There was freedom in the air and this is reflected in the dress. It is loose fitting and was worn with flat shoes - barefoot was even better - and preferably without a bra. Both men and women wore their hair long (men also wore beards) and dressed in natural, earth-tone fabrics. Cotton was in, synthetic fibres were definitely out.

I wore this dress easily and freely, at home to entertain or to go shopping or to the movies - anywhere and everywhere. If clothing mattered at all, it was as an anti-fashion statement, although this eventually became a style in itself.

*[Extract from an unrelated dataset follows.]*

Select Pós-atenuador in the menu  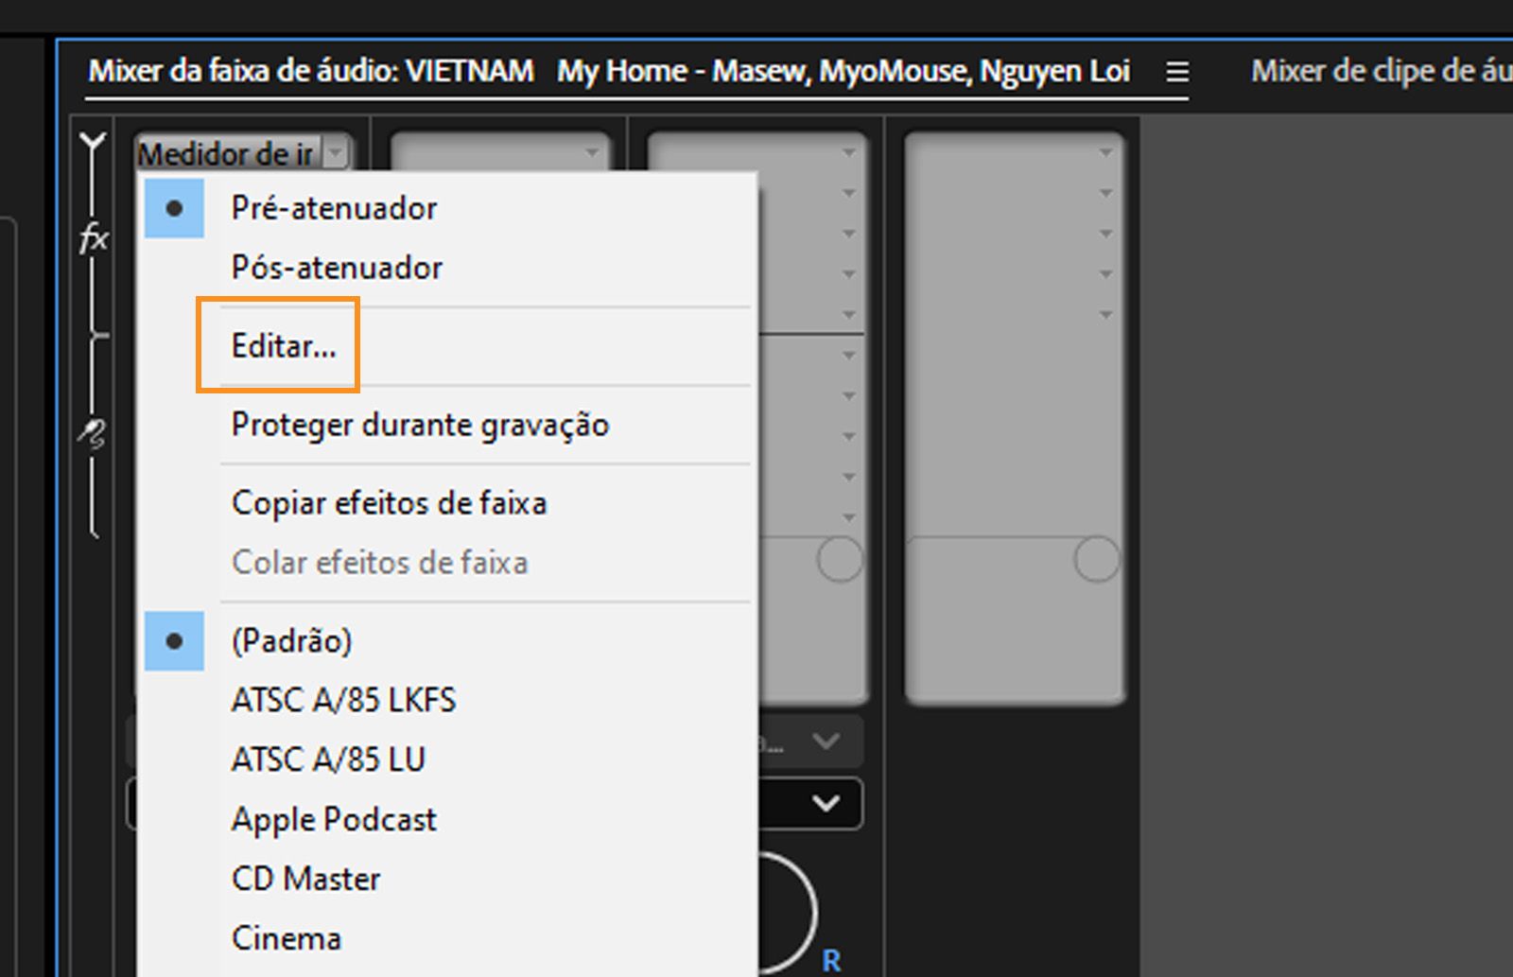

At the time I bought the dress, I thought of it as the expression of a free, open attitude and of the new feminist culture. If it could be described in one word, that word would be freedom. Freedom from material possessions, freedom from the rigidity of strict beliefs, freedom to think openly and to question traditional values. This was the decade of the Vietnam War and many of us were anti-militaristic. The dress sums up that feeling: peace and love, flower power, return to nature, make love not war.

As it turned out, these are the very attributes that interested the museum. In one of his notes to me, Mr. Posen wrote: "For us the dress - its tie-dye fabric, loose, flowing design, iconography and socio-political message - is a piece of material culture that perfectly embodies the era it comes from."

And so the dress was filed in the museum's popular-culture collection under such keywords as "1960s," "hippie," "summer of love" and "fashion and politics." It could be displayed in an exhibition or website about the era.

What does the dress mean to me now? Having kept it all these years, I know there was something about it that meant a lot to me, although I didn't give it much thought until asked to do so by the museum. I believe it stands in my mind as a reminder of a way of life that I was privileged to experience and that had an enormous influence on my generation. That way of thinking has disappeared, largely because the realities of life have changed.

I realize now that it was a luxury to be able to be so carefree, compared to our parents who had lived through the Depression and to the generation that followed that had a much more difficult time than we did finding decent jobs.

The fact that the museum found the dress to be of interest as an expression of an era came as a bit of a surprise, but mostly as a bonus to me for a garment that had already given me so much pleasure. It is gratifying to know that there are places where our precious reminders of the past can go on living, and even start a brand new life.



Henriette Levasseur lives in Gatineau, Que.